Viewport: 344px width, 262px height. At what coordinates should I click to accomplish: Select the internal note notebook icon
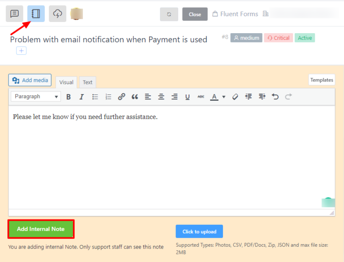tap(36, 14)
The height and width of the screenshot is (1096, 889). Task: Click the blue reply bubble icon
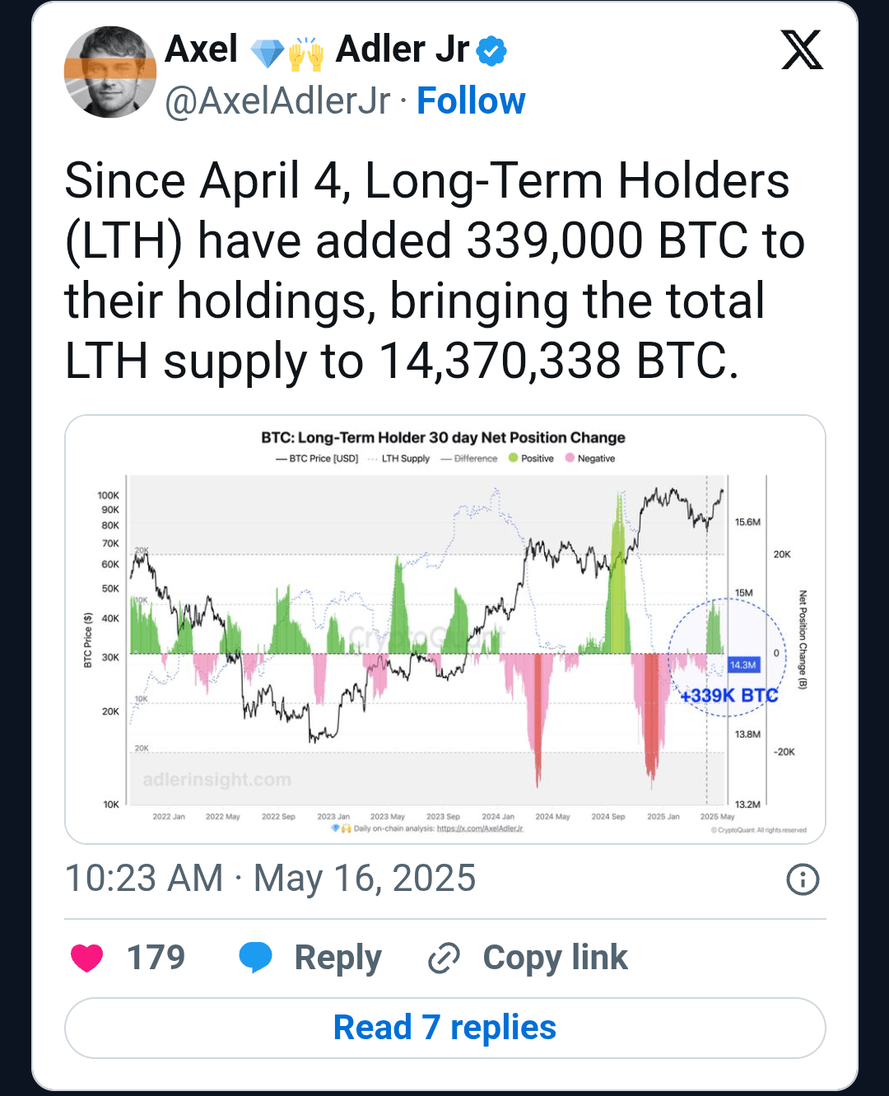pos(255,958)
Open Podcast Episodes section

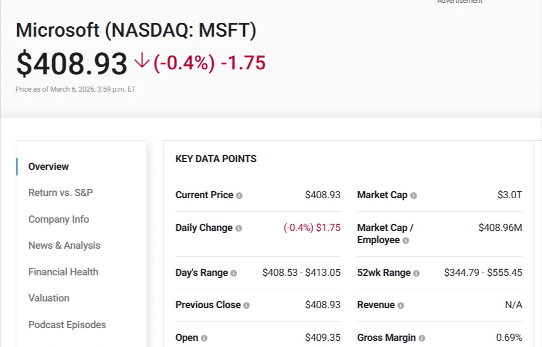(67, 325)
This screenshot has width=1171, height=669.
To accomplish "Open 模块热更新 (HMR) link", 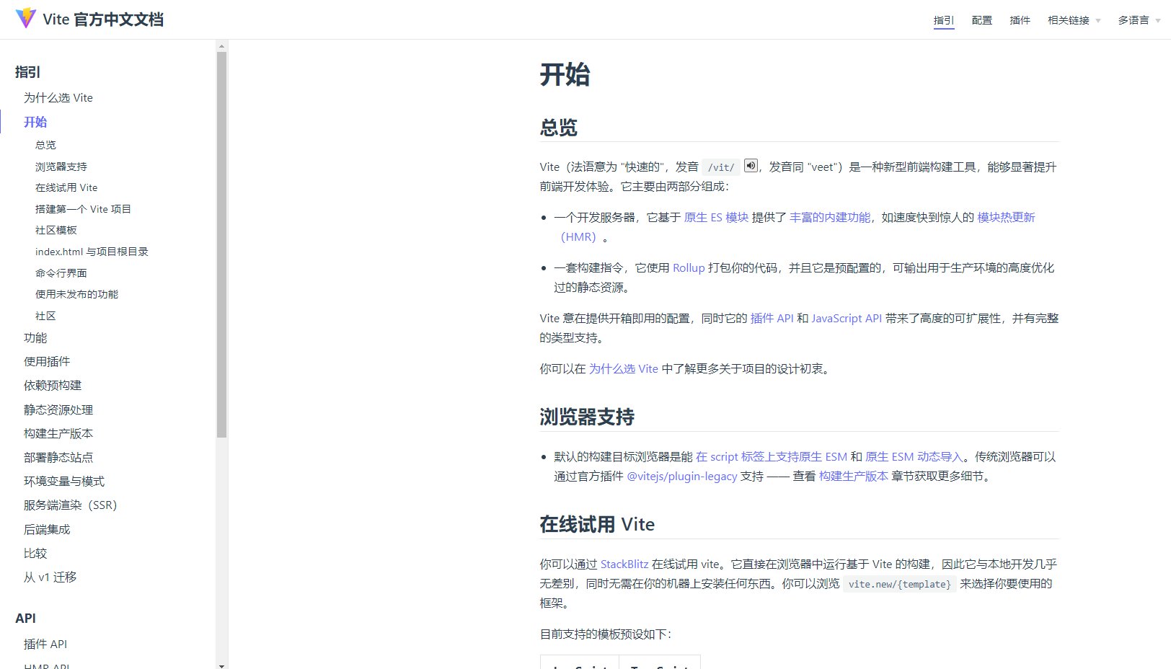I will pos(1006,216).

--

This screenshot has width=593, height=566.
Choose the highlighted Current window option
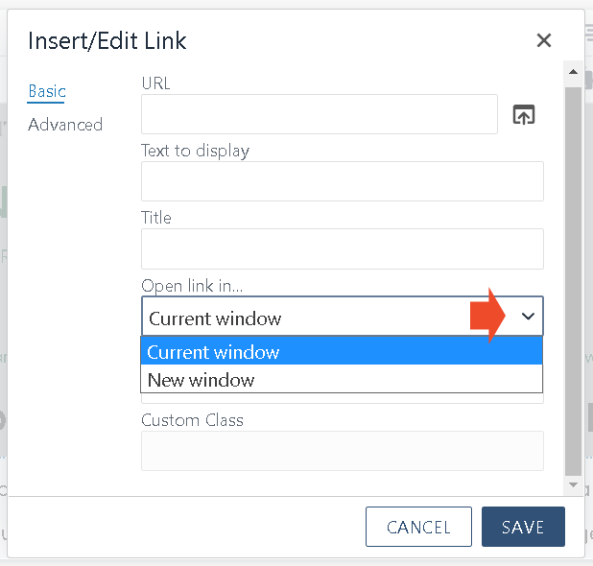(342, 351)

# Problem description
Return each line from the records above that contains the word "This". Matching is case-sensitive.

# Task result
This screenshot has width=1171, height=669.
This screenshot has width=593, height=566.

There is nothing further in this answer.